At the time, there was much concern about speculators monopolizing land or bilking veterans. Oberly finds little evidence that they did, but they did make some windfall profits.

The expectation that these warrants would spark additional settlement by the veterans themselves was also not fulfilled. (A very rough comparison: if the government offered Alaskan bush land to Vietnam-era veterans now, how many would choose to go?) In Oberly's random sample of warrants, fewer than 5 percent of the recipients used them to "locate" land for themselves. {92} Most warrants were sold, often through middlemen, and there were intertwined national and local markets for them. The market seems to have been competitive, and somewhat volatile. In general Oberly thinks the sellers did OK. (Genealogical lesson #1: if you find such a warrant in use, the odds are very good that the person who took up the land was not the original recipient and quite possibly not a veteran of any of those wars.)

The line of settlement pretty much determined where the warrants ended up being located: Iowa, Illinois, and Wisconsin together make up roughly half the acreage, with Missouri and Minnesota close behind. {85} Southern states were underrepresented in part because the big boom state in those years was Texas, which had its own public-lands system inherited from its brief independence.

Wednesday, October 6, 2010

Northwest Territory papers on line

Apparently the best way to browse the 551 items in the Indiana Historical Society's Northwest Territory collection is to go to their main web site, click on collections, and from the drop-down menu pick "digital image collections." On that page, click on the link in the sentence "You can search across all collections here."

Then select "Northwest Territory Collection, 1791-1825" and click add. If you want to browse, type "northwest" in the top bar of the search and your result will be 551 documents with tidy descriptions off to the right. There's a lot of military stuff, because the resident Indian tribes were not yet willing to give up their land.
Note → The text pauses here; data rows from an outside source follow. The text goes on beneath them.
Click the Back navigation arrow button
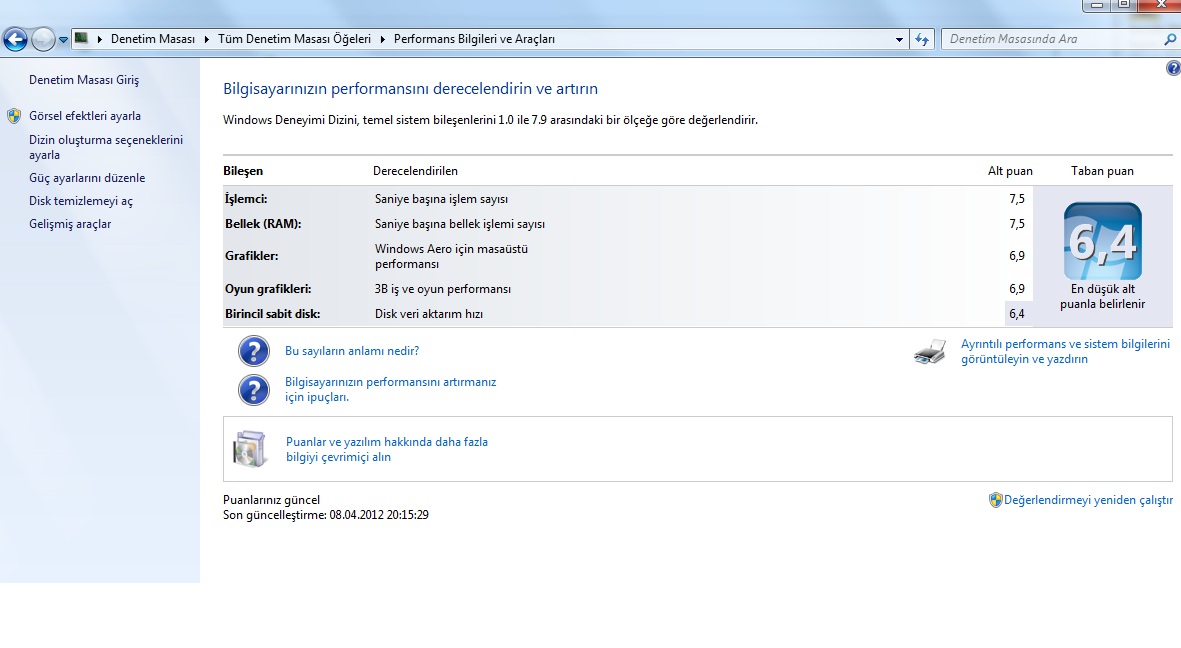Screen dimensions: 1181x648 click(x=15, y=40)

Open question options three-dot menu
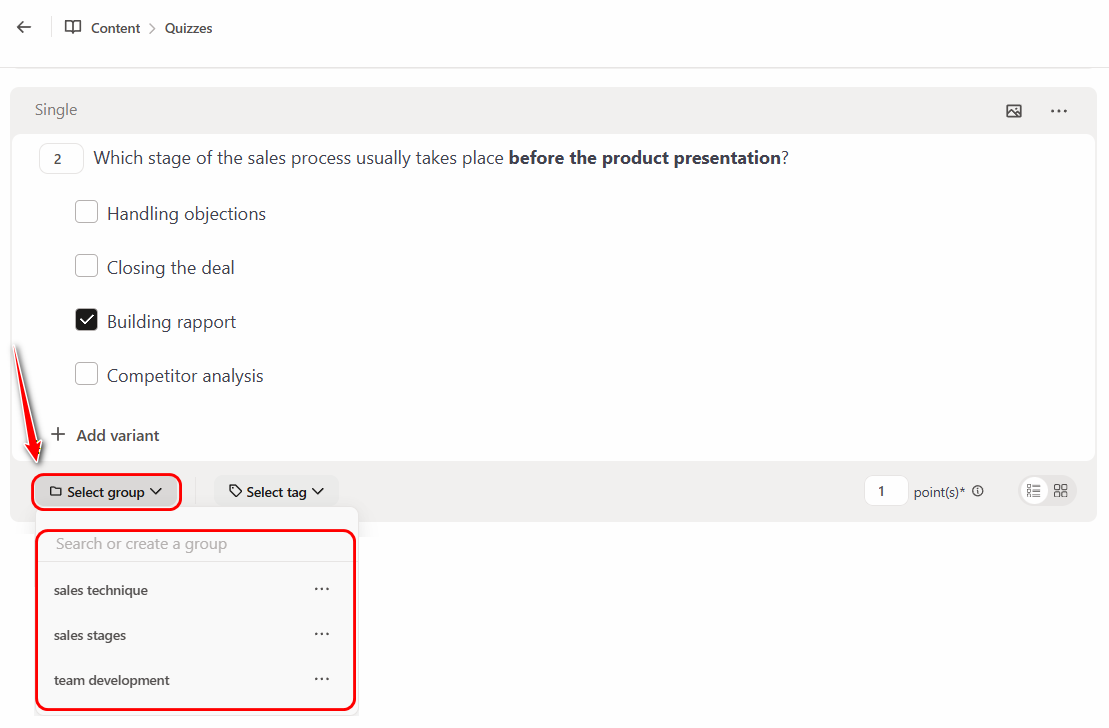(1059, 111)
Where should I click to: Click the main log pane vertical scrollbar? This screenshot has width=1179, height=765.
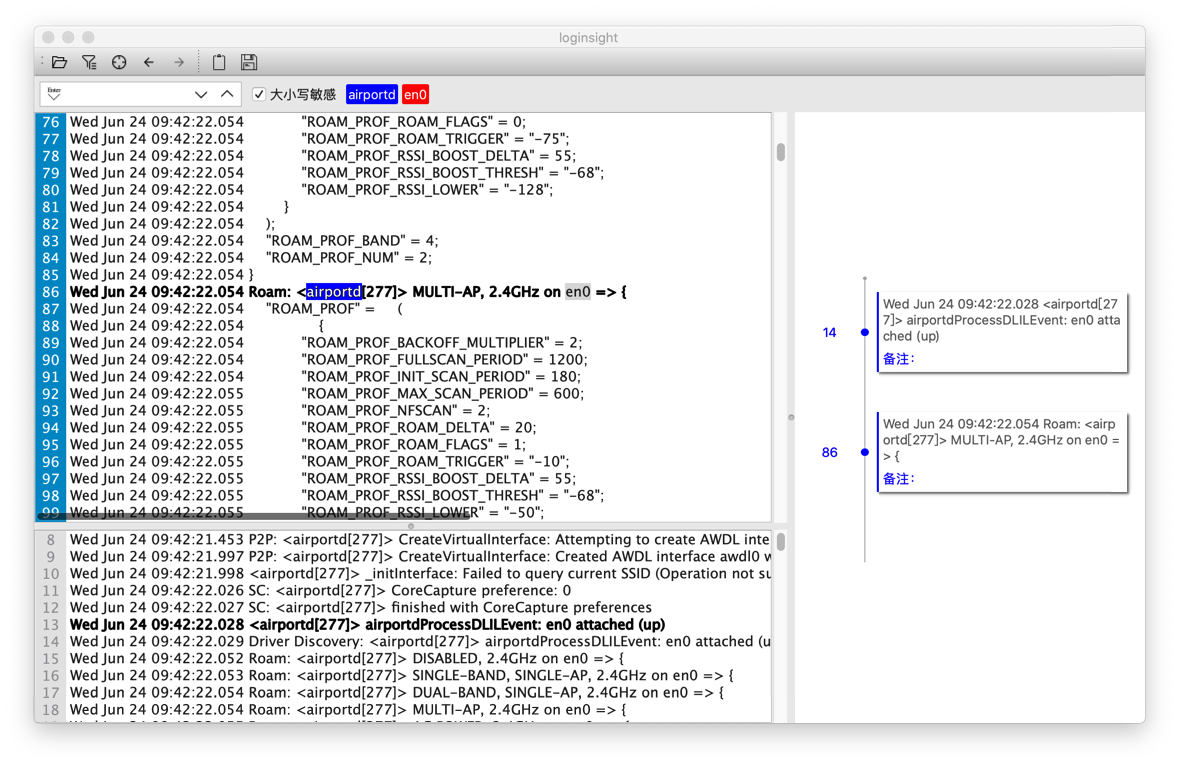(x=780, y=152)
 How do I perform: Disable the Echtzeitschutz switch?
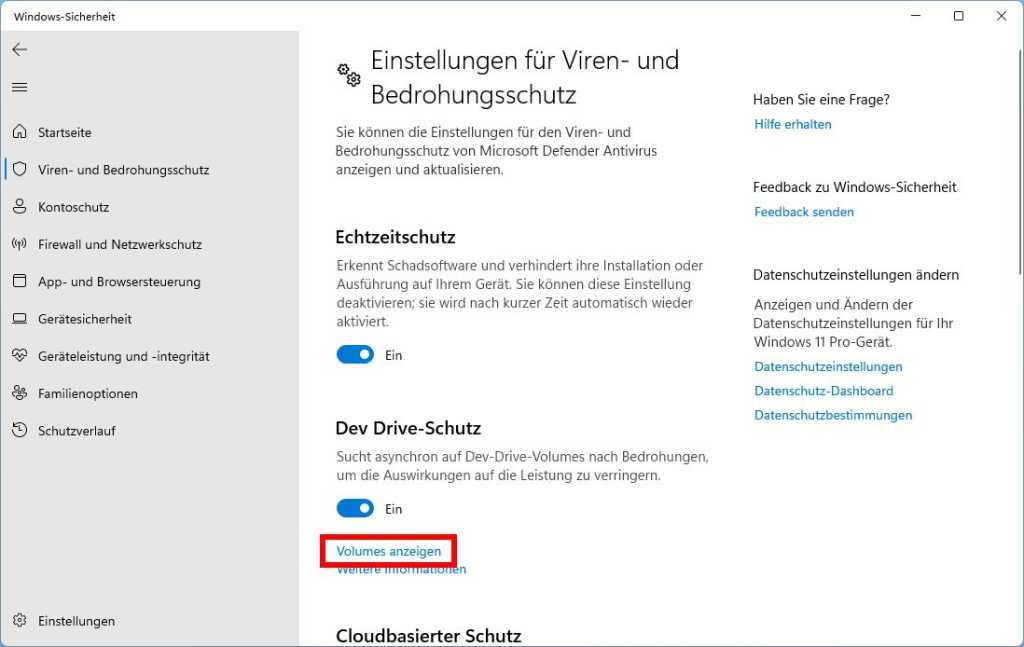pos(354,354)
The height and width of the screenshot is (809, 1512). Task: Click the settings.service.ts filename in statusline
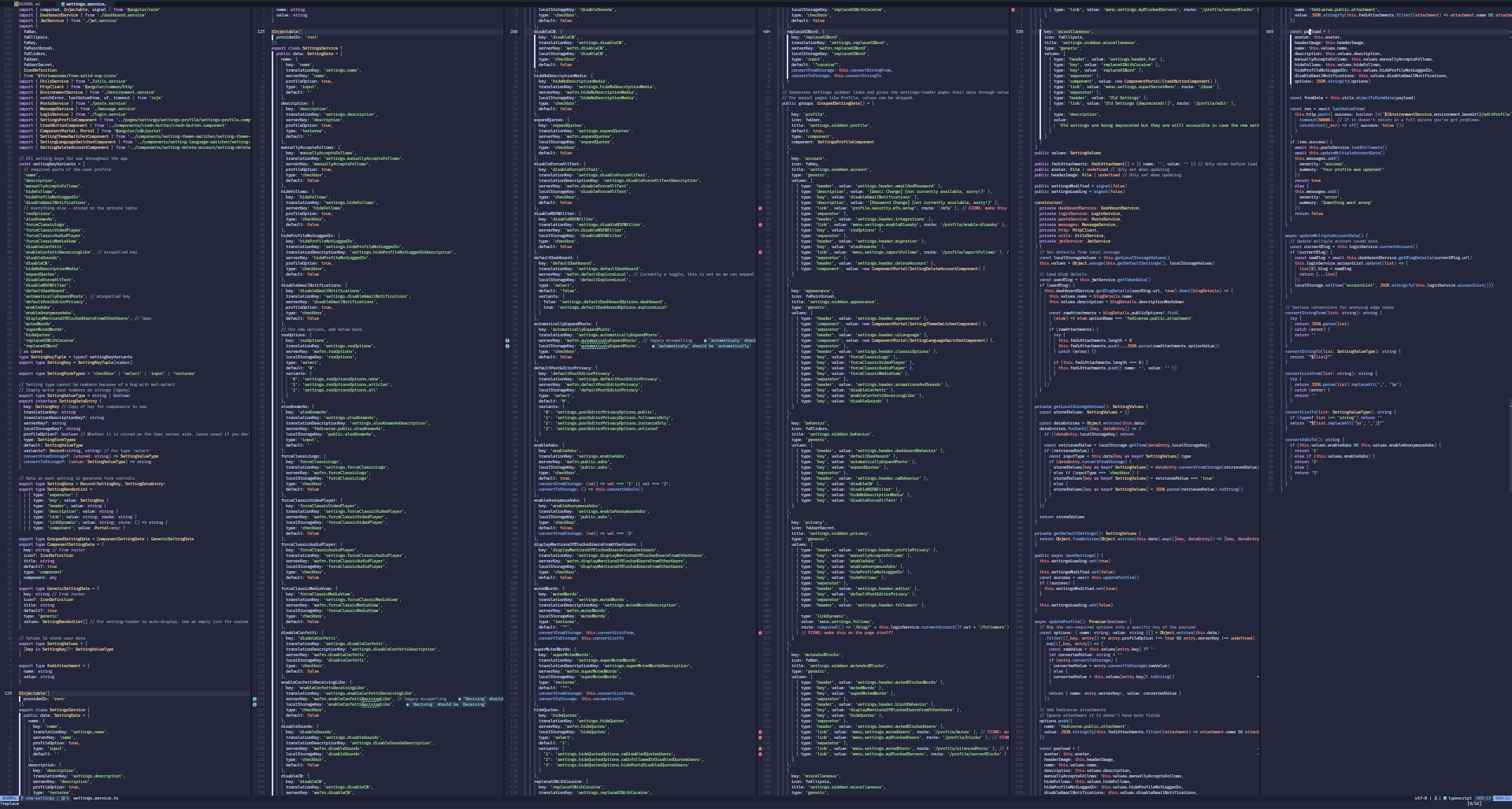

There's also useful information if you're a Vertner or Kilgore researcher in the area: an order from a not clearly identified court for the sheriff of Ross County in the Ohio territory to seize "Nathan" (I read the name as Mathew) Kilgore's goods in order to collect a debt he owed Daniel Vertner, originally of $47 but now with interest and court costs ballooned to $65.

(You won't find these people in the census. There's little useful census information in Ohio for another twenty years.)

There doesn't seem to be a lot of context here, and I looked in vain for an overall description of the collection, or why it is labeled as it is, since it contains at least one document from 1764. More diligent visitors should feel free to enlighten me in the comments!

Hat tip to Region Roots from the Lake County (IN) Public Library.